GOAL OF THE EXERCISE ::
Reproduce each line of the entries that carries "height".
═══ EXERCISE DATA ═══
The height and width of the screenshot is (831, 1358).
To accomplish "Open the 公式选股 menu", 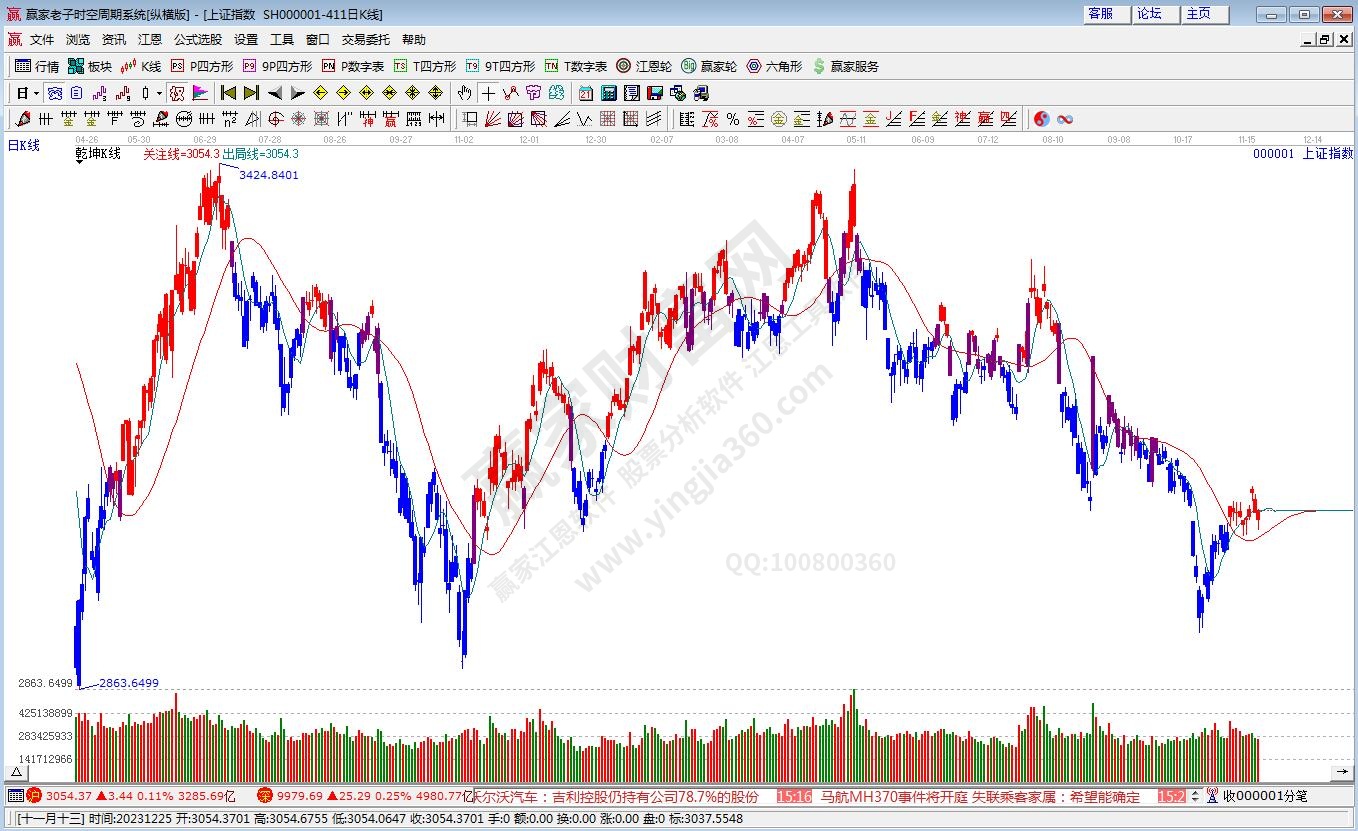I will (x=198, y=40).
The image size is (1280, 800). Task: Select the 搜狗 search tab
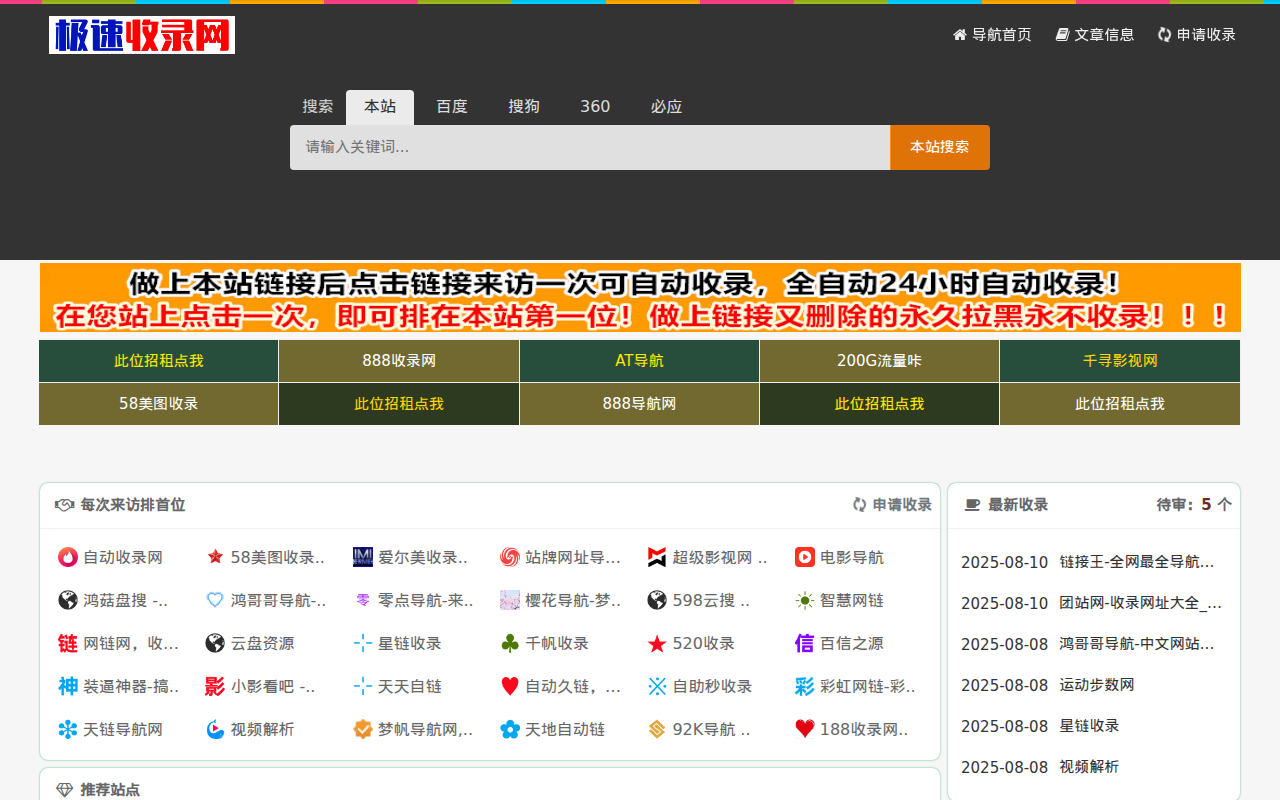(524, 107)
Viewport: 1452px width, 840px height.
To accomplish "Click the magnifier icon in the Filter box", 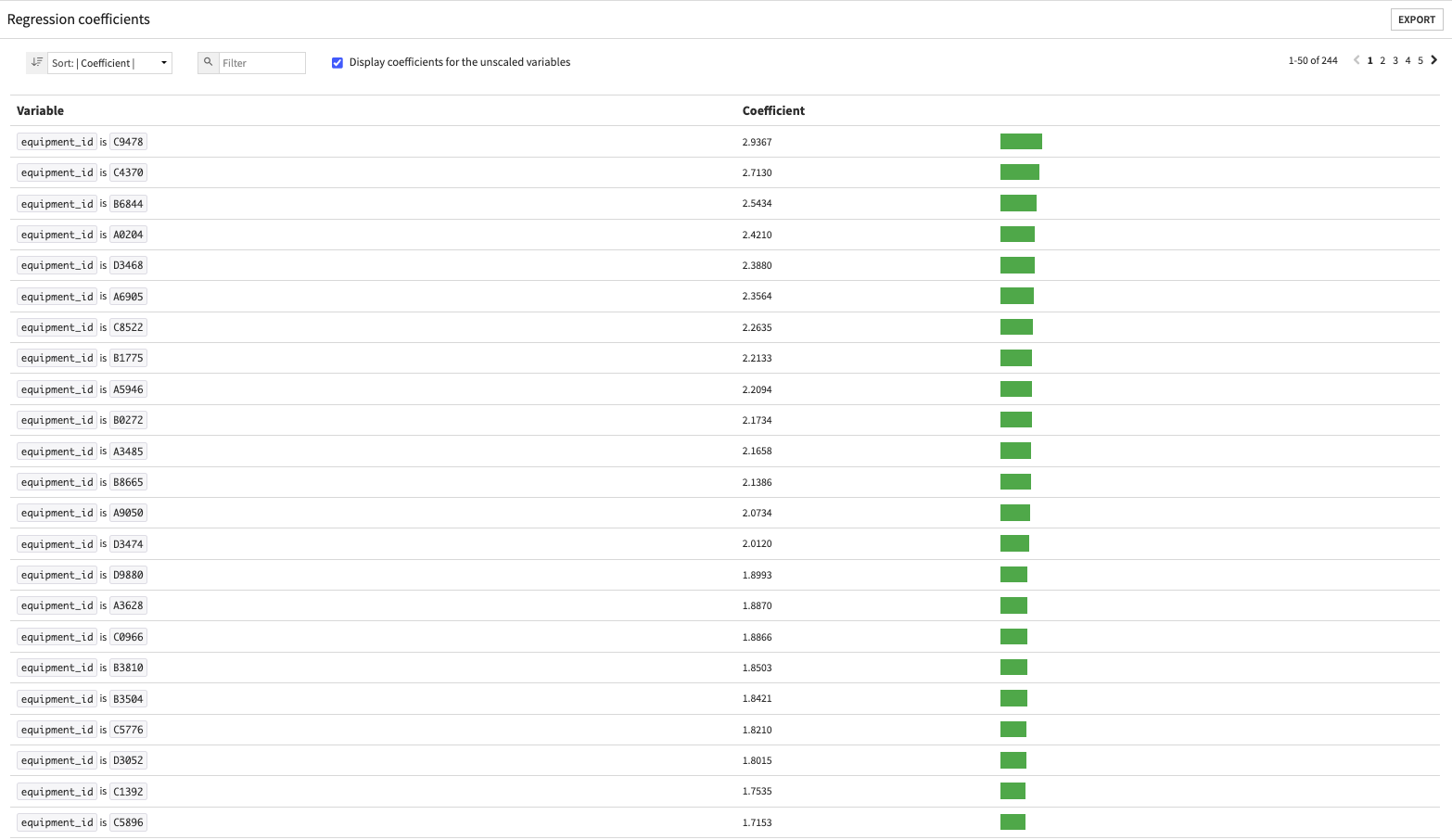I will tap(208, 62).
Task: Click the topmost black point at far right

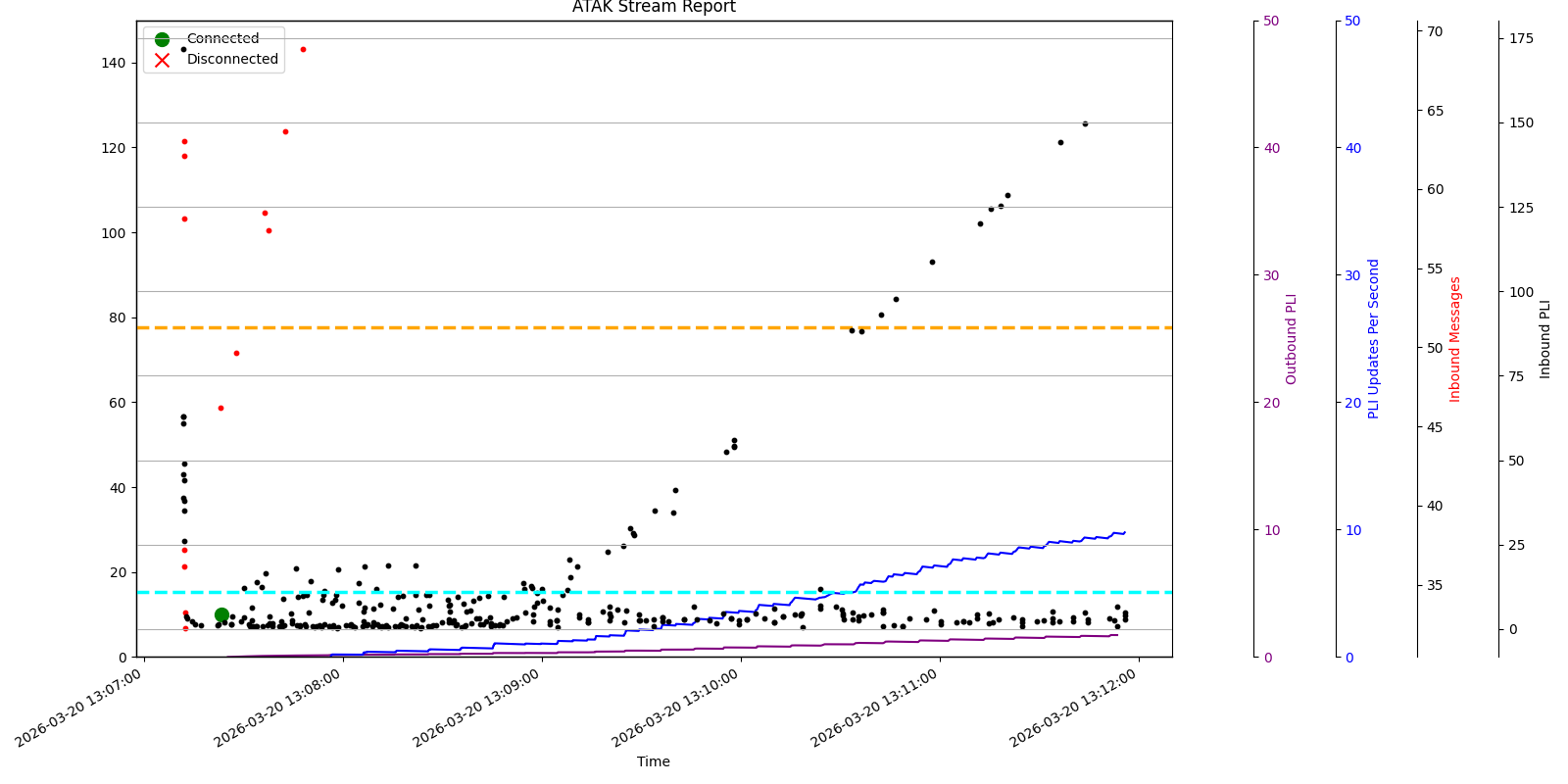Action: [1085, 123]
═══
TASK SOLUTION ::
The height and width of the screenshot is (831, 1358).
Viewport: 1452px width, 840px height.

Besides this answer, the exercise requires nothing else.